I don’t know; that might be a good question for our Medi-Cal Director, who is really involved in the development of our MAT strategies. I have heard that there are some bureaucratic and regulatory issues, like members have to have specific diagnoses to get certain treatments. I don’t know the details on it for MAT. I know for something like naloxone, certain advocacy groups have pushed that anyone given a prescription for opioids should be given naloxone as well, just in case — especially if it’s above a certain milligram morphine equivalency (MME) – in case there’s an overdose. I don’t know the details on this as well, but I’ve heard there are certain regulatory requirements; someone has to have a specific diagnosis of substance abuse or opioid abuse in order to get that prescription paid for by the state. I think you’re right – there are certain bureaucratic regulatory issues that need to be worked out. I probably wouldn’t be able to give you any kind of detail, though.

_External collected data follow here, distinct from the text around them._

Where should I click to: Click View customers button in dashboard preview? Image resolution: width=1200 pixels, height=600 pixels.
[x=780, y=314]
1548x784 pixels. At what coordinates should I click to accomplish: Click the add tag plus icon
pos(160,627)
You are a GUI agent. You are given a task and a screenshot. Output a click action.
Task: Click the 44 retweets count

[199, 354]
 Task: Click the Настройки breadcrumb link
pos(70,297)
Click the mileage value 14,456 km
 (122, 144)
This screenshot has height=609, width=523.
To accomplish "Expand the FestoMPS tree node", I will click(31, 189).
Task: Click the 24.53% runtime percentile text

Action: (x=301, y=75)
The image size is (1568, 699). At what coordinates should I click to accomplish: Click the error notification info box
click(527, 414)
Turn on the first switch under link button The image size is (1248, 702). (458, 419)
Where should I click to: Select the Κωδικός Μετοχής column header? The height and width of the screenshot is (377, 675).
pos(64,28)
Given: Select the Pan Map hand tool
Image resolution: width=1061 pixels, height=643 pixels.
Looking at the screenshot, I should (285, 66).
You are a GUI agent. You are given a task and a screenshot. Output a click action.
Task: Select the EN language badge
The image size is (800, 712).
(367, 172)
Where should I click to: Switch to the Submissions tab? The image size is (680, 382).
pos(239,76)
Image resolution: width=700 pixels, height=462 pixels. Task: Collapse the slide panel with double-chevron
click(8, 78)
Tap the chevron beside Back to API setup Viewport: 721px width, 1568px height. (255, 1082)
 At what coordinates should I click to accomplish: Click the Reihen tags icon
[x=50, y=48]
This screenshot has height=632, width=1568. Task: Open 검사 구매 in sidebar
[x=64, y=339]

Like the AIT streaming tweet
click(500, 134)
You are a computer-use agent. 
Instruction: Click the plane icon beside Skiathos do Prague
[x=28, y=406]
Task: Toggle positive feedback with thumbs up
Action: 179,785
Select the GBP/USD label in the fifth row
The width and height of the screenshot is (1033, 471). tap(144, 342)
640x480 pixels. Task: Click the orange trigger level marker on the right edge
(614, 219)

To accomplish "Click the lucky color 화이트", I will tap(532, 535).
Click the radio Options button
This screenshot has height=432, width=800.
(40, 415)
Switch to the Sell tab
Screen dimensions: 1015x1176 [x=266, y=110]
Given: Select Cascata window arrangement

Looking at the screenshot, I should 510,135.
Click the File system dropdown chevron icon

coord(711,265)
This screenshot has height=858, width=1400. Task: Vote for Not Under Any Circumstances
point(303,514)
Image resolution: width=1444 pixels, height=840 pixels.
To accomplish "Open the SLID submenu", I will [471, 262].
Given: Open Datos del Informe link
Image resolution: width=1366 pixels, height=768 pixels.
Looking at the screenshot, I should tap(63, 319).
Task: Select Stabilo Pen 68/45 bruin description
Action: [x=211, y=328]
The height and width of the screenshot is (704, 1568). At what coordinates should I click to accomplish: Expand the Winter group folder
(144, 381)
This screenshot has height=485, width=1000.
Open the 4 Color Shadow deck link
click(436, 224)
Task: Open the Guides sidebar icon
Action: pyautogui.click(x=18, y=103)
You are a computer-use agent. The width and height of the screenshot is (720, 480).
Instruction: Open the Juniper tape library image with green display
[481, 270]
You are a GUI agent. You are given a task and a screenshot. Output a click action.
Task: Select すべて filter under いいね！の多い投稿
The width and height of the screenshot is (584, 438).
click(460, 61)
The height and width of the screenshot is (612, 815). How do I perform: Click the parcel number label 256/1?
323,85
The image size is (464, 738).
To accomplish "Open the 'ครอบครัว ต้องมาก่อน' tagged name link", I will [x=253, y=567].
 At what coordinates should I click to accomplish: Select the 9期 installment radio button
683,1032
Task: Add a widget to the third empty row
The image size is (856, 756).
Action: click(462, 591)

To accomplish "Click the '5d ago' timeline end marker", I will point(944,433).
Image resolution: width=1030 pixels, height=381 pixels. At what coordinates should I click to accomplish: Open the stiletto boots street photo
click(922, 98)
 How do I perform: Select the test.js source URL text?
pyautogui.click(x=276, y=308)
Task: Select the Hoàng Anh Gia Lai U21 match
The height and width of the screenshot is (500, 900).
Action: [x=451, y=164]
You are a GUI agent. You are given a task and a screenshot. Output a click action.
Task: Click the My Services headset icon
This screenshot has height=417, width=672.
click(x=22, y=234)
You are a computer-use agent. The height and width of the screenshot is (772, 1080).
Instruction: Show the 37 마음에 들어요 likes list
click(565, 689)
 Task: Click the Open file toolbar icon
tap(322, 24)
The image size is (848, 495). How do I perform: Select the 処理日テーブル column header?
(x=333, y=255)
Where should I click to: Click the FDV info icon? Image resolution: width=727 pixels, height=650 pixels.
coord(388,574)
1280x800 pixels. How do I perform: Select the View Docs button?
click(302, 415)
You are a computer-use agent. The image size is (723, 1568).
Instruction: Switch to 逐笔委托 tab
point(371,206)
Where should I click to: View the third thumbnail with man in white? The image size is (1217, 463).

In the news, they say that fentanyl has increasingly become an issue, particularly when it gets mixed in with other drugs without the end-user knowing. I was curious as to how your coalition sees that and what steps it thinks should be taken.
Most of our strategies have been around dealing with what we within the medical community can alleviate or respond to directly. You know, trying to develop MAT strategies and making sure our emergency departments and physicians are educated appropriately on prescribing habit; that members are educated appropriately on the usage of opioids. We’ve had some conversations around fentanyl use. But I believe, based on my background, that most of the fentanyl that’s getting mixed in with heroin and other drugs is synthetic, coming outside of what’s being prescribed. That has led to different conversations around naloxone and trying to expand its availability and use, where if someone has an overdose, they can quickly get naloxone given to them. They’ll have a much higher likelihood of surviving an overdose the earlier into the overdose the naloxone is administered. We’ve tried to incorporate first responders, so all of our paramedics and fire are carrying naloxone. We’re also trying to involve law enforcement: sheriffs, police, etc. It’s a little bit of a different conversation when you pull them in because it’s not necessarily co-providers and they’re looking at the issue from a different perspective; law enforcement is more trying to deal with the crime and illegal activity. But we’re pulling them in so we can try to have some conversations around what it would look like because, a lot of times, they are the first on the scene when there’s an overdose or when someone using fentanyl has an overdose.